Over the past five to 10 years, operators have reduced their focus on apparel and beauty, he said, expanding to include more offerings like housing, pop-up experiences, fitness centers, health clinics, increased food options and entertainment sites. Whereas malls used to be 70% to 80% beauty and apparel stores, now it is more like 50%. 

“It gives more reasons to visit, so it’s not just, I want to go buy clothes,’” Chernofsky said. “It’s ‘I need to go visit the dentist. I want to go to the spa. I have a health treatment. I want to go look at a car.’”

This shift stands to bring more people to the mall at different times throughout the week and provide more spaces where people want to hang out, especially as people increasingly live and work at these developments. 

"That’s a really important shift for malls in general because it basically says, ‘I’m increasing the number of reasons you have to visit, I’m increasing the amount of time you’re going to spend there,’" he said. "Because apart from the trope of an ’80s mall where when you shop, you have 80 bags on your arms, it’s just not what people want to do anymore.”

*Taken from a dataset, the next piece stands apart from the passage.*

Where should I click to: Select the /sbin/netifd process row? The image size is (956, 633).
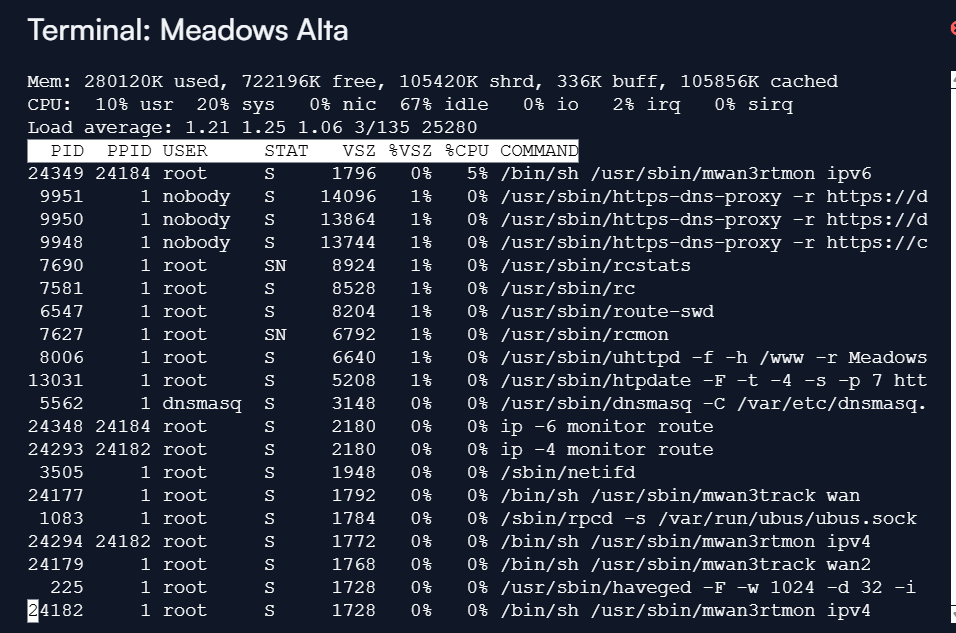pyautogui.click(x=331, y=473)
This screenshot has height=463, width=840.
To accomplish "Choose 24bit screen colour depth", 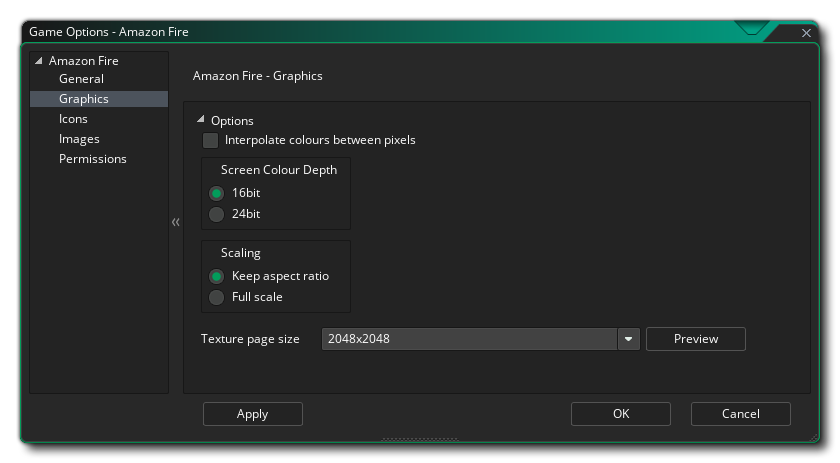I will pyautogui.click(x=216, y=214).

Despite visits to indoor and open-air malls being down 6.4% and 5.4%, respectively, year-over-year in November 2022, Chernofsky said mixed-use investments at high-end malls might end up increasing traffic at other malls too.

For instance, retailers that no longer have a space at upscale malls will need new locations and might find themselves relocating to strip malls, main streets or Class-B malls, he said.

“Our theory is that you’re going to see a waterfall effect where you’re going to see retailers that were struggling to stand out amongst the noise of these major top-tier malls are now going to have the chance to be bigger fish in smaller ponds," Chernofsky said, adding that dynamic could "roll out to a wider resurgence of malls."